What advice would you give to emerging go getters who want to follow in your footsteps?

It can be a really tough industry to get into and you need to be prepared to work hard and make sacrifices, but if you’ve got a creative flair, a lot of common sense and are willing to graft, it’s certainly do-able. The majority of work is in London, where stylists and magazine staff seek out freelance styling assistants for help on shoots or research (often at very short notice and for odd days here and there), so most assistants make it work by mixing assisting with other flexible revenue streams, from selling handmade jewellery to bar work and office temping, to allow them to jump onto assisting opportunities at the last minute. If realistically you don’t think that lifestyle is for you, maybe consider starting an interiors blog instead, to immerse yourself in the industry a little more and possibly open up more opportunities that way which are easier to fit in around other jobs or commitments

Any up-coming trends? Don’t worry, we won’t tell a soul…

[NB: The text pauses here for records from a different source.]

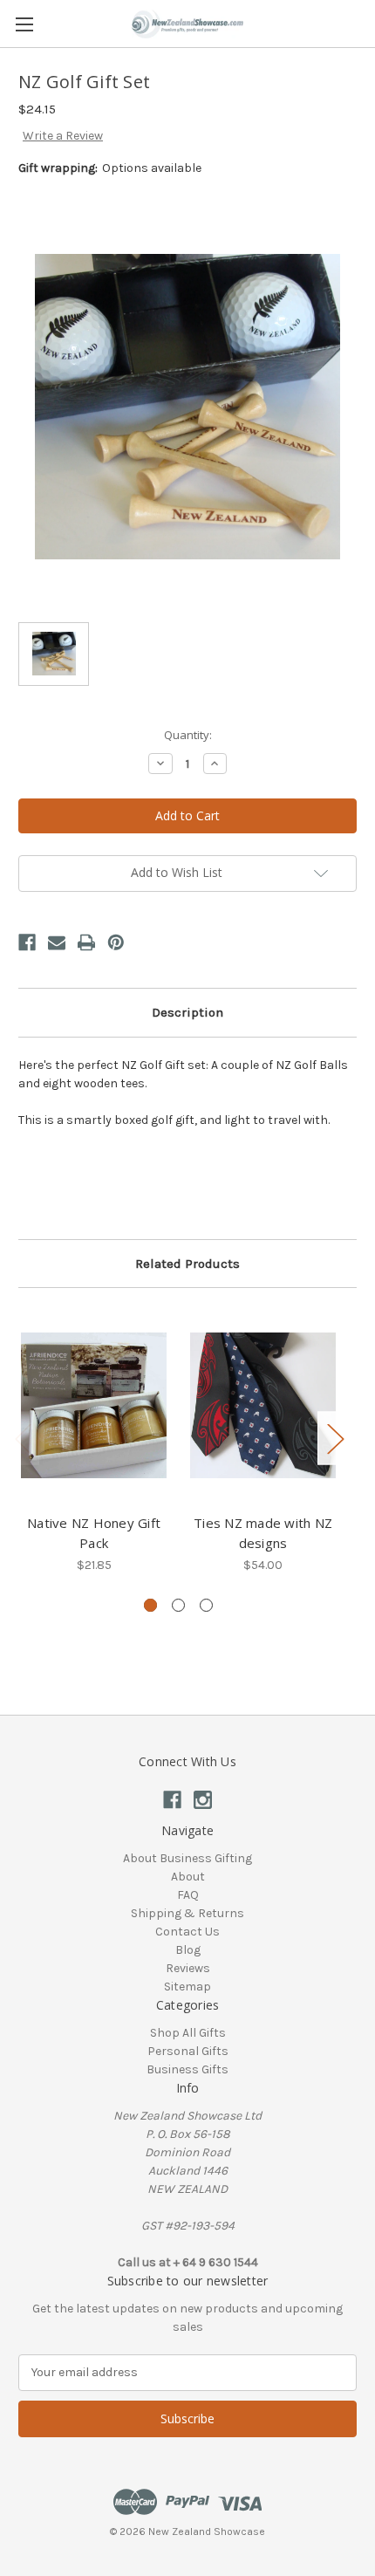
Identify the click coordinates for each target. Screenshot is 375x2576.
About (188, 1876)
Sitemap (187, 1986)
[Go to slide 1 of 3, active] (150, 1605)
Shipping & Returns (187, 1913)
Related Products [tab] (187, 1263)
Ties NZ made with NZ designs (263, 1533)
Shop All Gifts (188, 2032)
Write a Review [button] (63, 135)
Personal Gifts (187, 2051)
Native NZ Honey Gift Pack (93, 1533)
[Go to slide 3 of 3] (206, 1605)
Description (187, 1012)
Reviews (188, 1968)
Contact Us (187, 1931)
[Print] (86, 942)
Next (334, 1438)
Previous (22, 1438)
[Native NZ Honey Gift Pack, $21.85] (94, 1405)
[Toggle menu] (24, 24)
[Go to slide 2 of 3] (178, 1605)
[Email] (56, 942)
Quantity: (188, 735)
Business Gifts (187, 2069)
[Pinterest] (116, 942)
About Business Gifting (187, 1858)
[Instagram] (203, 1800)
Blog (188, 1949)
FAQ (188, 1894)
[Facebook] (27, 942)
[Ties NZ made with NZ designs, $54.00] (263, 1405)
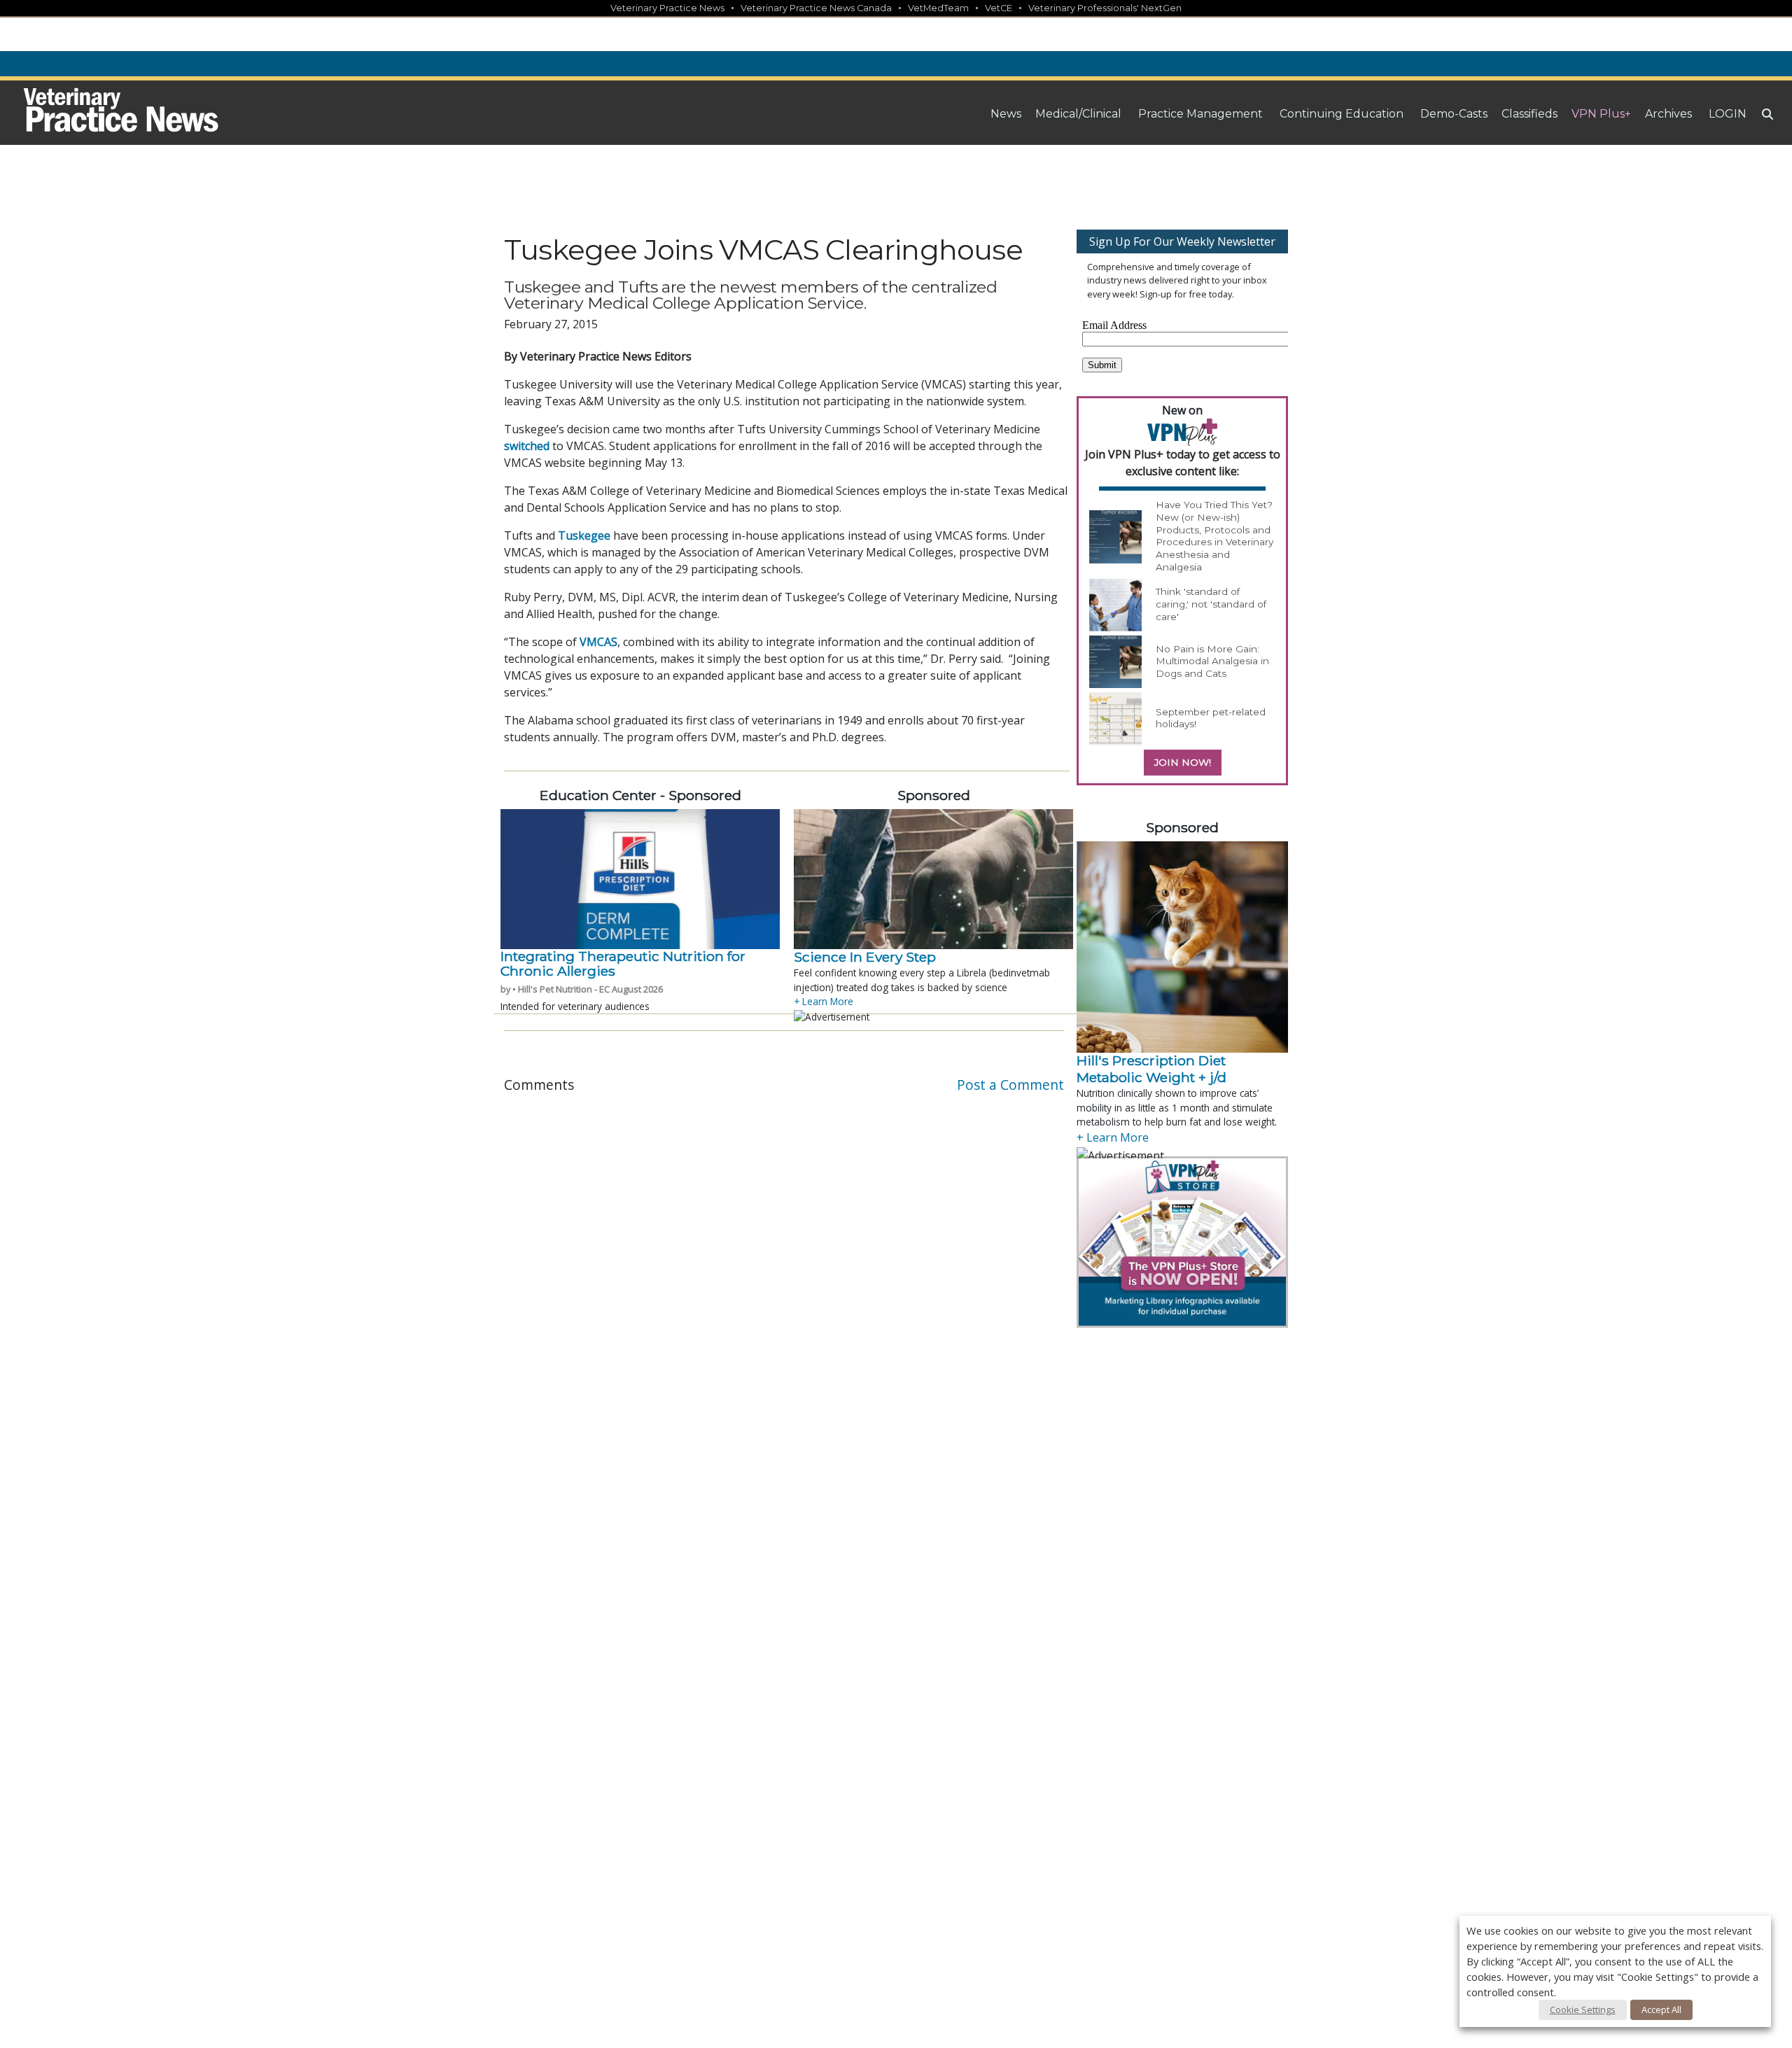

Wellness and sustainability are such hot topics right now and this is feeding into interiors through the use of natural materials (and decorating with colours inspired by nature), the never-ending trend for biophilia and incorporating plants into the home, and in details such as candles made with essential oils to encourage relaxation or creativity. Conversely, bold, maximal interiors are set to be big this Autumn/Winter, with lots of rich colours, oversized floral patterns and luxe fabrics like velvet to add warmth and vibrancy – though this trend also incorporates vintage pieces and ‘brown’ furniture, so has a sustainability angle in its own way

Laurence King Publishing

What’s one thing other people may not know about you?

I’m a bit of a dog geek and since consecutively adopting two ex-street dogs from Romania, I’ve become fascinated by canine psychology and behavioural rehabilitation through positive reinforcement training techniques. Sometimes I have moments where I wonder if I should change career and retrain as a behaviourist, but then I remember that I don’t really like going out if it’s too cold (or too hot, or raining, or overly muddy) so swiftly come to the conclusion I’m best off sticking with a career in cushions…

Laurence King Publishing

Who or what are some of your influences? Are there any peers or creatives that you admire or draw inspiration from?

I don’t really have any go-to influences as I prefer to see what piques my interest naturally, but it’s always interesting and helpful to look back over design history – I’m a big William Morris fan and have several of his fabric designs throughout my house but I also like the work of the Bloomsbury Group, Bauhaus, fusty Victoriana, Mid Century Modern…

Laurence King Publishing

What are your main sources of inspiration? Are there any outlets you reference regularly? 

Depending on what I’m working on, I generally spend a fair bit of time searching for trends and seeing what people are up to via Pinterest and Instagram as well as by reading design websites such as Dezeen, and the weekend newspaper supplements are always a good way of seeing curated trend round-ups and product launches, as they can react far quicker than the monthly titles

Complete this sentence… Life is about…

…if I knew the answer to that I’d probably be making my millions elsewhere as a self-help guru!